14.1 Overgangsrecht bouwwerken
  • a. Een bouwwerk dat op het tijdstip van inwerkingtreding van het bestemmingsplan aanwezig of in uitvoering is, dan wel gebouwd kan worden krachtens een omgevingsvergunning, en afwijkt van het plan, mag, mits deze afwijking naar aard en omvang niet wordt vergroot,
    • 1. gedeeltelijk worden vernieuwd of veranderd;
    • 2. na het teniet gaan ten gevolge van een calamiteit geheel worden vernieuwd of veranderd, mits de aanvraag van de omgevingsvergunning wordt gedaan binnen twee jaar na de dag waarop het bouwwerk is teniet gegaan.
  • b.
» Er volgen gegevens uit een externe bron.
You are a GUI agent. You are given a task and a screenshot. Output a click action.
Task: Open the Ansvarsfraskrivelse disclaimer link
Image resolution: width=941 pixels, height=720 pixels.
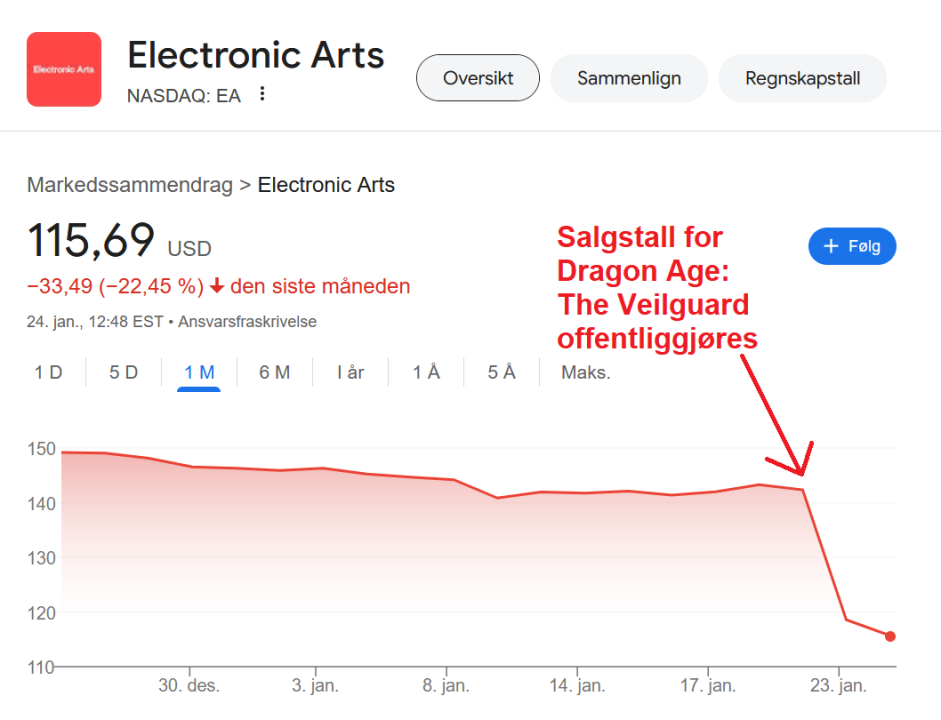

Het bevoegd gezag kan eenmalig ontheffing verlenen van het eerste lid voor het vergroten van de inhoud van een bouwwerk als bedoeld in het eerste lid met maximaal 10%.
  • c. Het gestelde onder a is niet van toepassing op bouwwerken die weliswaar bestaan op het tijdstip van inwerkingtreding van het plan, maar gebouwd zijn zonder vergunning en in strijd met het daarvoor geldende plan, daaronder begrepen de overgangsbepalingen van dat plan.
14.2 Overgangsrecht gebruik
  • a. Het gebruik van grond en bouwwerken dat bestond op het tijdstip van inwerkingtreding van het bestemmingsplan en hiermee in strijd is, mag worden voortgezet.
  • b. Het is verboden het met het bestemmingsplan strijdige gebruik, bedoeld in het eerste lid, te veranderen of te laten veranderen in een ander met dat plan strijdig gebruik, tenzij door deze verandering de afwijking naar aard en omvang wordt verkleind.
  • c. Indien het gebruik, bedoeld in het eerste lid, na het tijdstip van inwerkingtreding van het plan voor een periode langer dan een jaar wordt onderbroken, is het verboden dit gebruik daarna te hervatten of te laten hervatten.
  • d. Het eerste lid is niet van toepassing op het gebruik dat reeds in strijd was met het voorheen geldende bestemmingsplan, daaronder begrepen de overgangsbepalingen van dat plan.

Artikel 15 Slotregel

Deze regels worden aangehaald als: Regels van het bestemmingsplan Mosveld.

De volledige naam is de aanhaaltitel.